This categorizes the surface of red blood cells present in blood.
Different blood types have red blood cells with different surface receptors. The profile of these receptors cause the body to recognize or reject cells as “belonging.” If it rejects them, the body will fight off the foreign red blood cells like an infection.
There are eight major blood types, representing a combination of three binary states:
- Presence of the A antigen
- Presence of the B antigen
- Presence of the Rh protein
For example:
- A+ has the A antigen, not the B, and has the Rh protein
- AB- has both A and B and does not have the Rh protein
- O+ has neither A nor B, and has the Rh protein
O- is universal – anyone can take this blood. (It has nothing – no A, B, or Rh.)
AB+ is also universal in the other direction – people with this type they can take blood of any other type. (It has everything – A, B, and Rh.)
(Look at it this way: we can’t have “invaders” we don’t know. O- has no invaders, so it’s good for anyone. And someone with AB+ already has all the invaders, so they’re good with anything.)

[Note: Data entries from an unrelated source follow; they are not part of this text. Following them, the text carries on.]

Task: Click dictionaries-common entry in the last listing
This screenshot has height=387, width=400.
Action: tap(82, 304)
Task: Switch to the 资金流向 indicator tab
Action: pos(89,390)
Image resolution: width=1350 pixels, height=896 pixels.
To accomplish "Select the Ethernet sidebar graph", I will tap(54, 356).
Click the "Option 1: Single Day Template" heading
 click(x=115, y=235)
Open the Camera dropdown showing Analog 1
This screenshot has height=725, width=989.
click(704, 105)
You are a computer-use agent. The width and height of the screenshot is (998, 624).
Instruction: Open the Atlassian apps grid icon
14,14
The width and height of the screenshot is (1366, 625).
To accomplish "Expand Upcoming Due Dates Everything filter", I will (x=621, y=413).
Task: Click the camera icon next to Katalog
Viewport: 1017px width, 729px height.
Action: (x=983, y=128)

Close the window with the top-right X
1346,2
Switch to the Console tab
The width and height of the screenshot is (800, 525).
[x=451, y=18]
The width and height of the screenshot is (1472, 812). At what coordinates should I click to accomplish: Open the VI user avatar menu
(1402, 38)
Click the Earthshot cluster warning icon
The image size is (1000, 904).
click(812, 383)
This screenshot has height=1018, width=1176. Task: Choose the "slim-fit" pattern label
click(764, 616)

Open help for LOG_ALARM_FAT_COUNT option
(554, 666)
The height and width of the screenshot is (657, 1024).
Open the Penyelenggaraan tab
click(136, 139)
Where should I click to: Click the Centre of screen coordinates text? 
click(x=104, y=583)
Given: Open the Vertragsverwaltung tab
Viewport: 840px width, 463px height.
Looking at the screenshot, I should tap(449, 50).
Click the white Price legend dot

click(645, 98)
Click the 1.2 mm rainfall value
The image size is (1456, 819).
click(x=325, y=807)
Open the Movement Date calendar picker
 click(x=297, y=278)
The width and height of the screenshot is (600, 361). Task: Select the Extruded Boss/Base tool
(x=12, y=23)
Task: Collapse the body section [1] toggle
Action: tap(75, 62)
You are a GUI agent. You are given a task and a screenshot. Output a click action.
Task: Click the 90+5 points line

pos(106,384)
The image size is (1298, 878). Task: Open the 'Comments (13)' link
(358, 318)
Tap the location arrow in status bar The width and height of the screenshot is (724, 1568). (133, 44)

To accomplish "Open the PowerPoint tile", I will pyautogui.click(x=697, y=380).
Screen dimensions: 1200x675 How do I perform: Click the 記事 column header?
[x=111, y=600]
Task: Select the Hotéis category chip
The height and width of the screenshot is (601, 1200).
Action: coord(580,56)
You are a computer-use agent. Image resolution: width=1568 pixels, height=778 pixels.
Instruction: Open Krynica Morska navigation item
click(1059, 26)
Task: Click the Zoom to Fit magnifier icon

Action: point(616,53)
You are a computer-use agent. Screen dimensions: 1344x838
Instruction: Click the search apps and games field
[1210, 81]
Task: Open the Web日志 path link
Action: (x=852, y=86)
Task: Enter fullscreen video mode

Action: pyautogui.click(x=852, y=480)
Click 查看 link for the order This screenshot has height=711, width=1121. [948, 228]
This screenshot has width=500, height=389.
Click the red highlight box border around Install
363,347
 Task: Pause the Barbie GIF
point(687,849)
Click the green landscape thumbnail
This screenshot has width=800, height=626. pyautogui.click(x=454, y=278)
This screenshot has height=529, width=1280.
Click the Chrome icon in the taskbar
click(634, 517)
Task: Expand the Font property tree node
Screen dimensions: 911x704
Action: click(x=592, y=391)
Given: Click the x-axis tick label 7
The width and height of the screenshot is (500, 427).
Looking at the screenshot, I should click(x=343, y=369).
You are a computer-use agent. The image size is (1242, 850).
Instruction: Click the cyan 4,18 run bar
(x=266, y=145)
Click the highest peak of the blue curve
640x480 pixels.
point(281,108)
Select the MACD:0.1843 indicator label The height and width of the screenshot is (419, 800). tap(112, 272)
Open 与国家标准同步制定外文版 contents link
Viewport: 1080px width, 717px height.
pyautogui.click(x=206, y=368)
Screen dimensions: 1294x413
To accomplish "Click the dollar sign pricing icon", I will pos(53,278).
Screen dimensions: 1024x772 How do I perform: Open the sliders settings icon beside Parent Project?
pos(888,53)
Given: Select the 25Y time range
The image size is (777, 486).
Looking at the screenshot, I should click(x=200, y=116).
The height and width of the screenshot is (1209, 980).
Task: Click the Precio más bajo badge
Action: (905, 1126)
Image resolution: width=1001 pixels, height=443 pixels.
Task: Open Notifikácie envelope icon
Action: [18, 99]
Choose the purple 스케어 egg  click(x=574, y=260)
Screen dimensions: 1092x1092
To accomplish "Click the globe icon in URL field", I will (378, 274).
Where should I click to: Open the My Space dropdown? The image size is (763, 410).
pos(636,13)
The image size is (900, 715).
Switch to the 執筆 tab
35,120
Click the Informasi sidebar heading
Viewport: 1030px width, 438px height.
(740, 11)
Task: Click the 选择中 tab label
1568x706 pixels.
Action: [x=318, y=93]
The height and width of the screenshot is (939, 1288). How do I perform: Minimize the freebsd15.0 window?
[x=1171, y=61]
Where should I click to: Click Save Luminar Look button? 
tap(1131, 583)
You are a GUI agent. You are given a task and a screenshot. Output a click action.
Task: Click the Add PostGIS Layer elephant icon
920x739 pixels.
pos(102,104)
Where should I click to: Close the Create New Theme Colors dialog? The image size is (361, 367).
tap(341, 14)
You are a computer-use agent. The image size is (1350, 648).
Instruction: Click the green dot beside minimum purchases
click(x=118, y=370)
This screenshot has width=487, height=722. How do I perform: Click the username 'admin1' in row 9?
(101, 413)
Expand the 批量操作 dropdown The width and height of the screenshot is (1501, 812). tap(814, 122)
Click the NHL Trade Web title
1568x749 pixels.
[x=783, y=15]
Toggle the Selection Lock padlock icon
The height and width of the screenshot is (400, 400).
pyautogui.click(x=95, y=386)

There’s considerable research on how blood types affect your health. People with a specific blood type can be more susceptible or resistant to certain diseases and conditions. For example, having Type O is known to protect against severe malaria.
Blood types are simply genetic variations. As such, they’re inherited from your parents. Natural selection causes blood types to group around geographic and ethnic lines.
For example, the malaria effect noted above means that genetic lines from areas prone to malaria – Africa and Latin America – are more likely to have Type O blood, since people in those areas are less likely to have died from malaria and were therefore able to pass their genes on to their offspring.